**Aim of the task**
Quote exactly, and only, the lines from the one containing "1512x793 pixels." through the end of the material below. Skip pictures.
+++ Extracted data
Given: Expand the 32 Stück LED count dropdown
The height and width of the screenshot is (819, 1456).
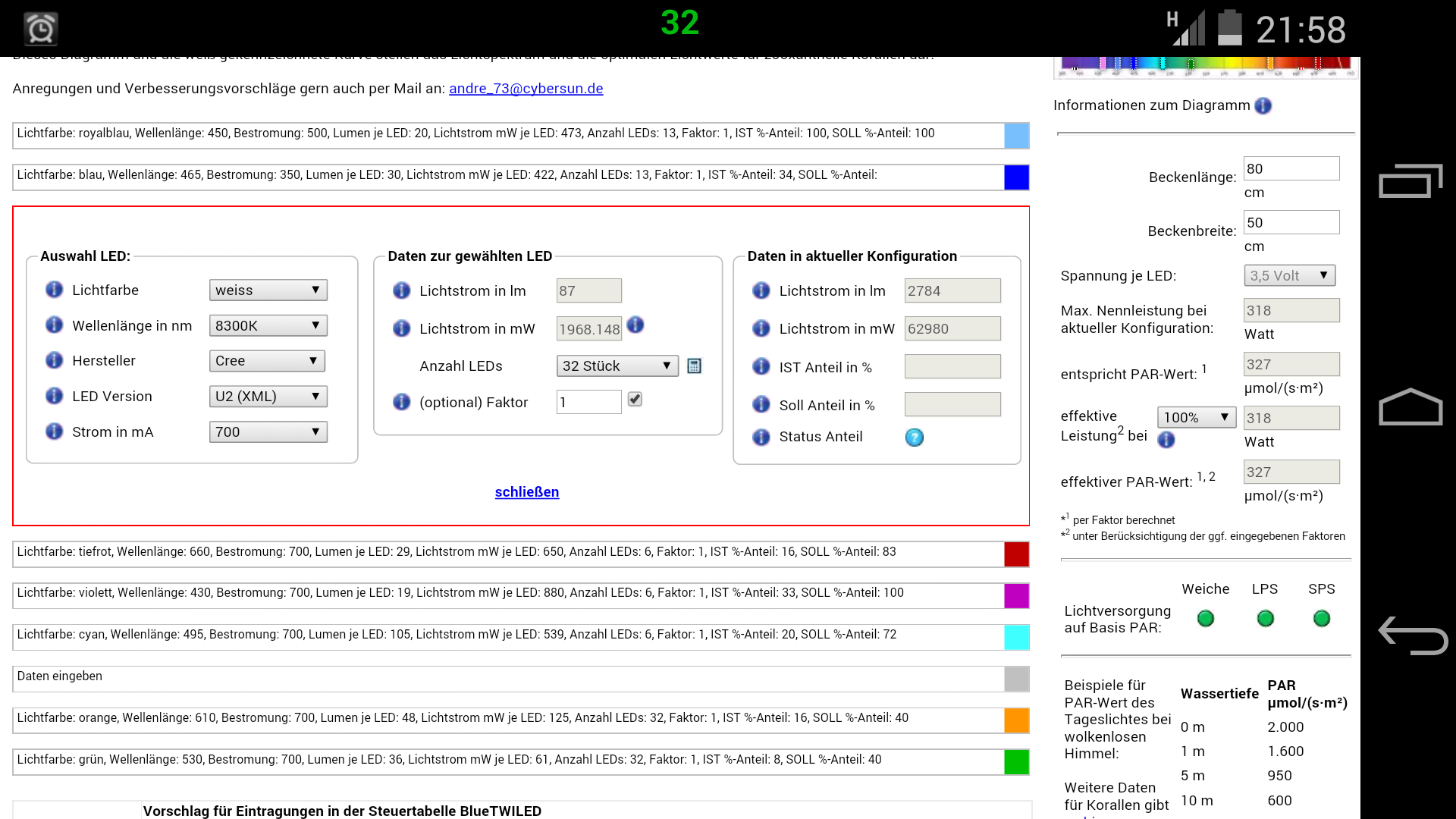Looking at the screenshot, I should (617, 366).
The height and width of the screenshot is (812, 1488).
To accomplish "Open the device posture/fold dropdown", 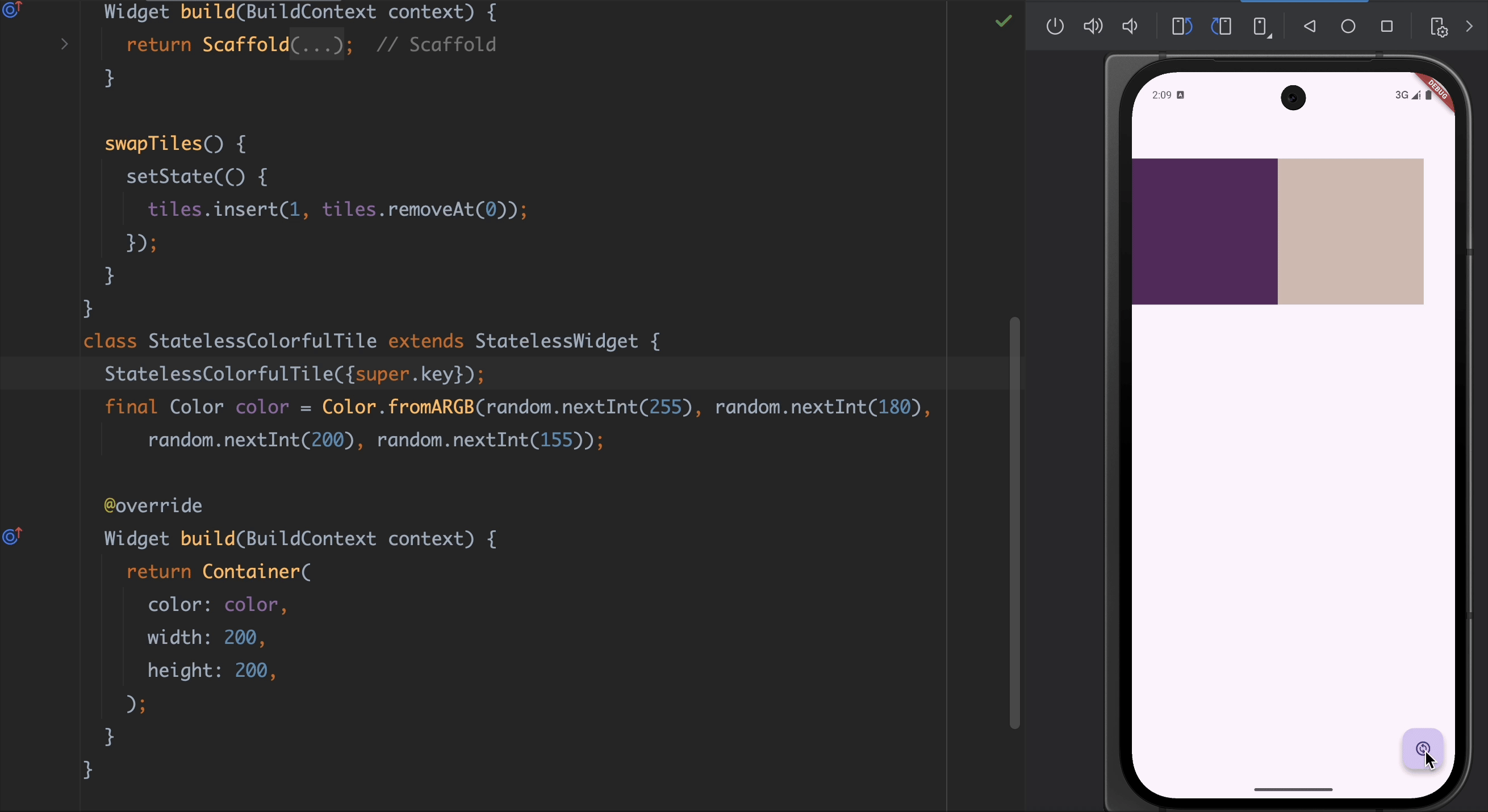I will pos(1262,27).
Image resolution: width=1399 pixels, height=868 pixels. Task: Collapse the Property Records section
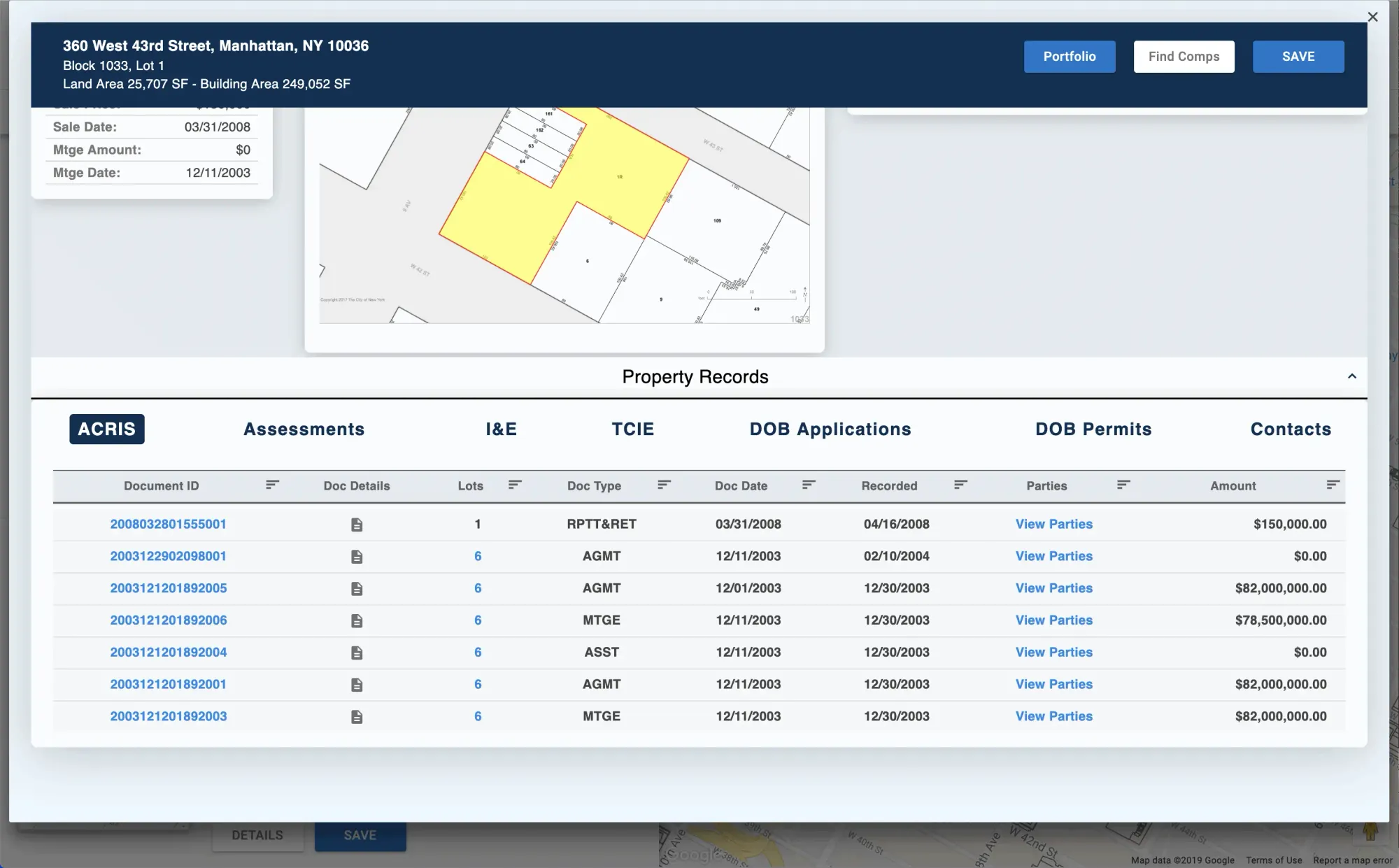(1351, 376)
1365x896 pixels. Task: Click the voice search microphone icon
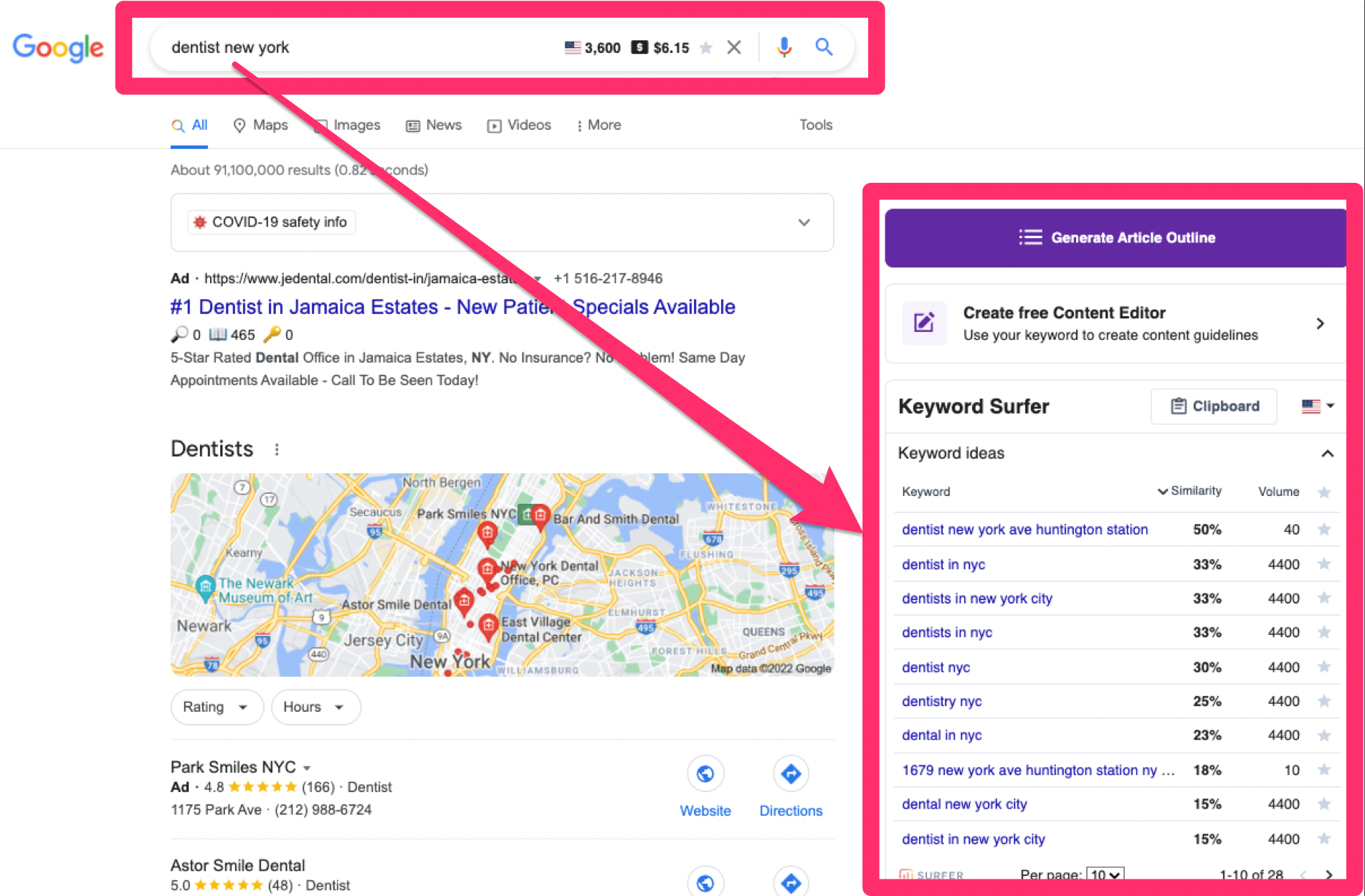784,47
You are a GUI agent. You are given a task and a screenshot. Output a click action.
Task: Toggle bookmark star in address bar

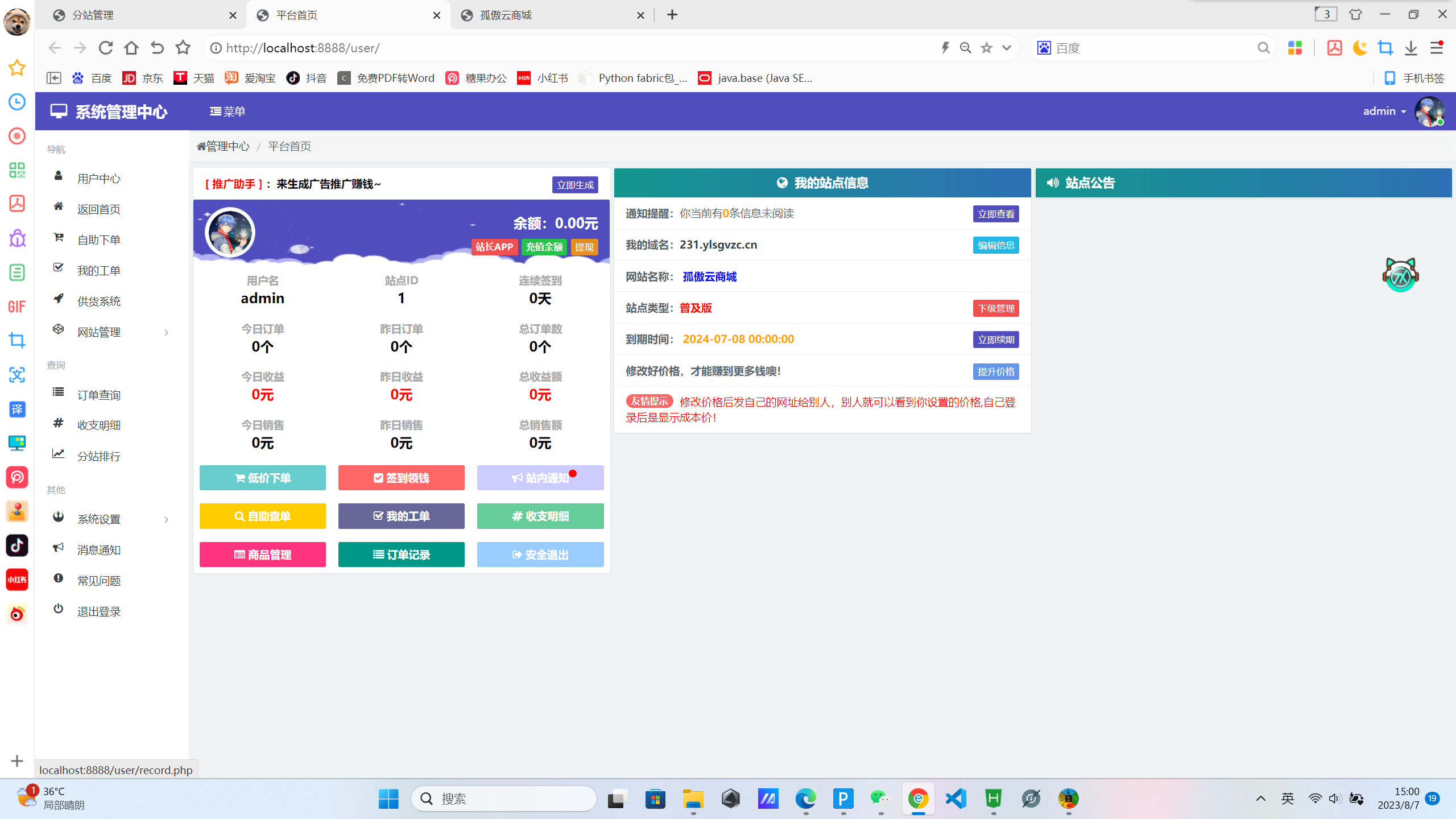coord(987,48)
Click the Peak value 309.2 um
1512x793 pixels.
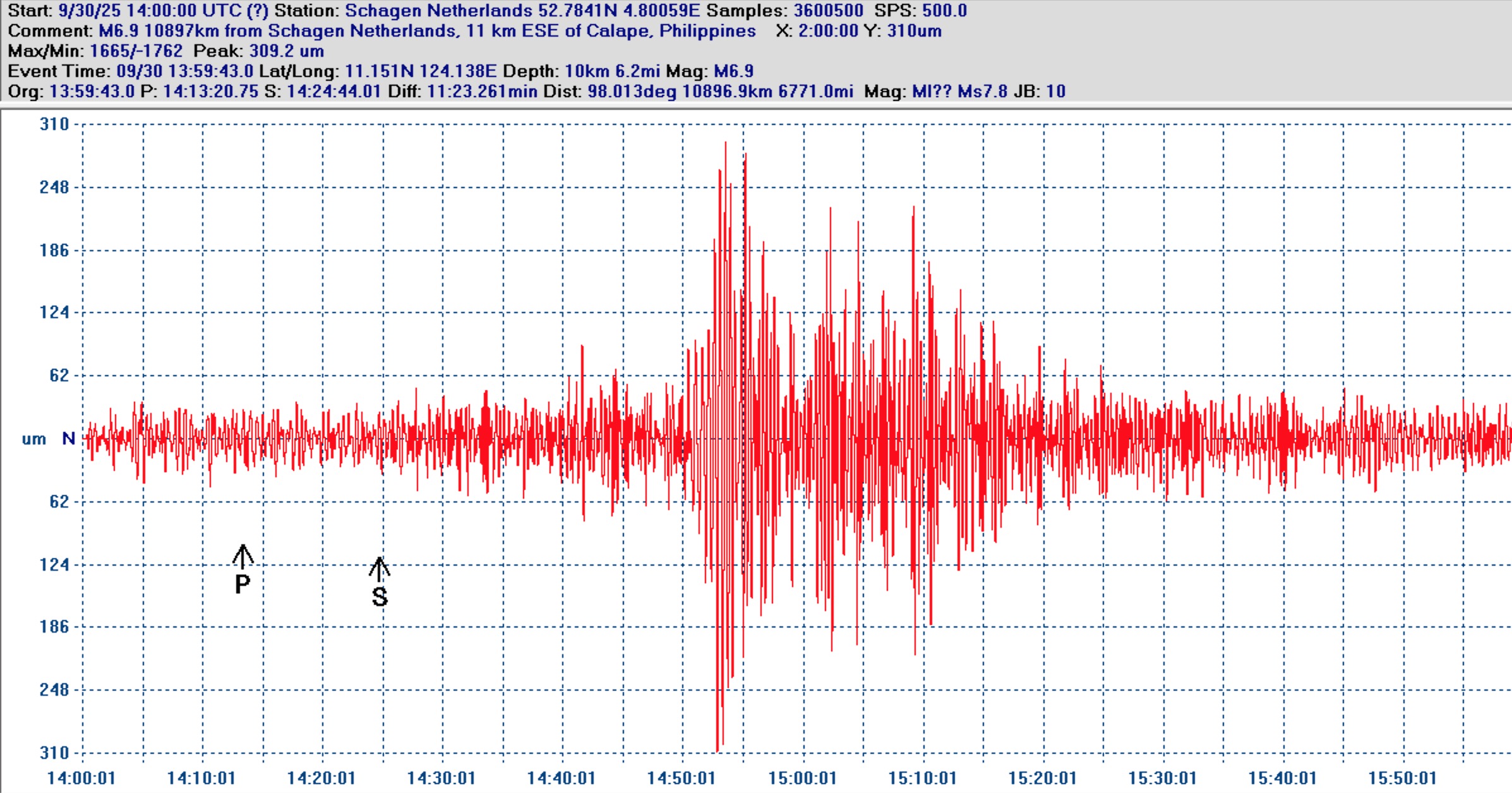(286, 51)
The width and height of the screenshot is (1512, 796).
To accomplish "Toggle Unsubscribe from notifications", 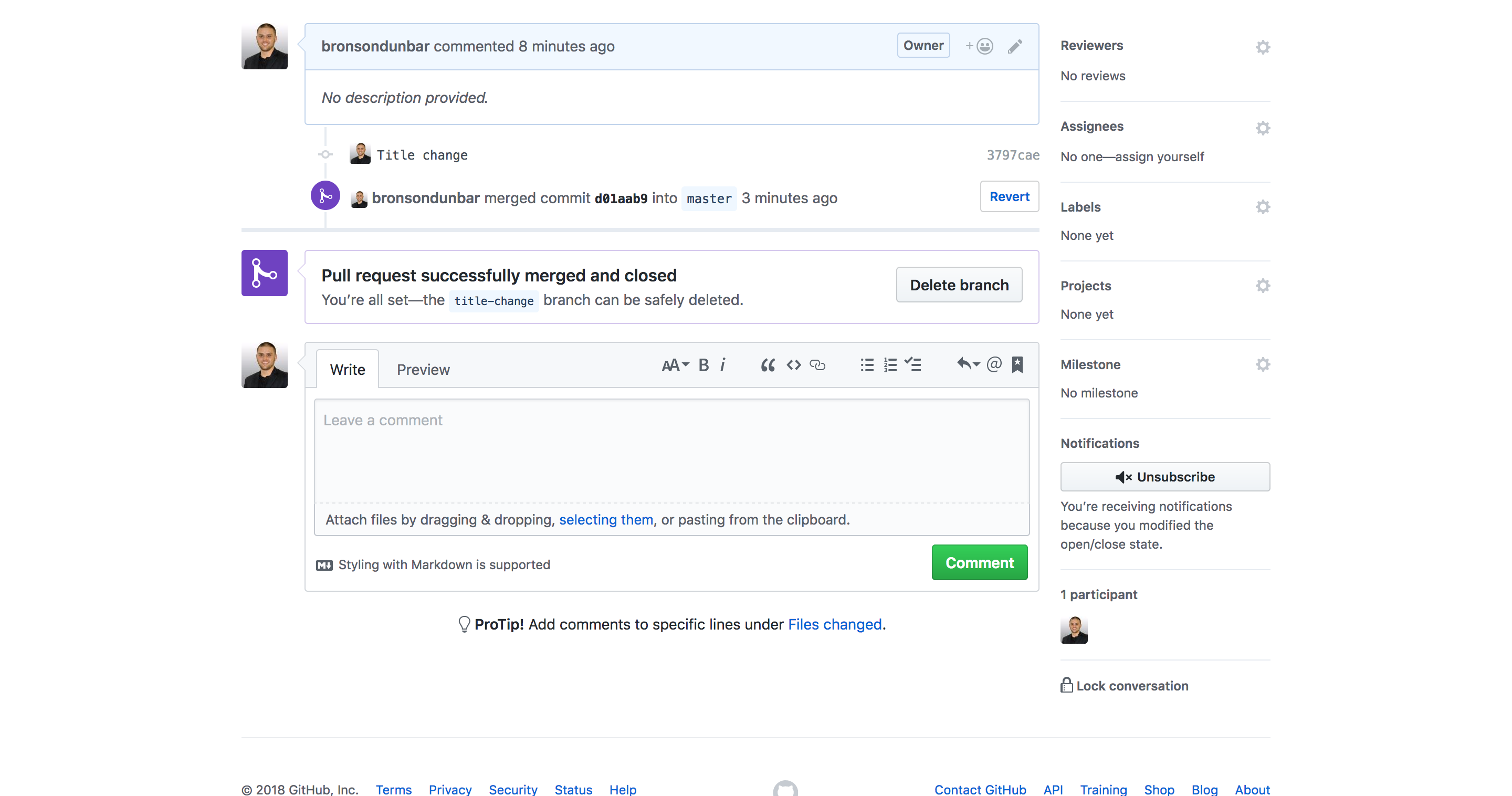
++++++
**Task response**
1512x793 pixels.
(286, 51)
The width and height of the screenshot is (1512, 796).
To accomplish "Toggle Unsubscribe from notifications", 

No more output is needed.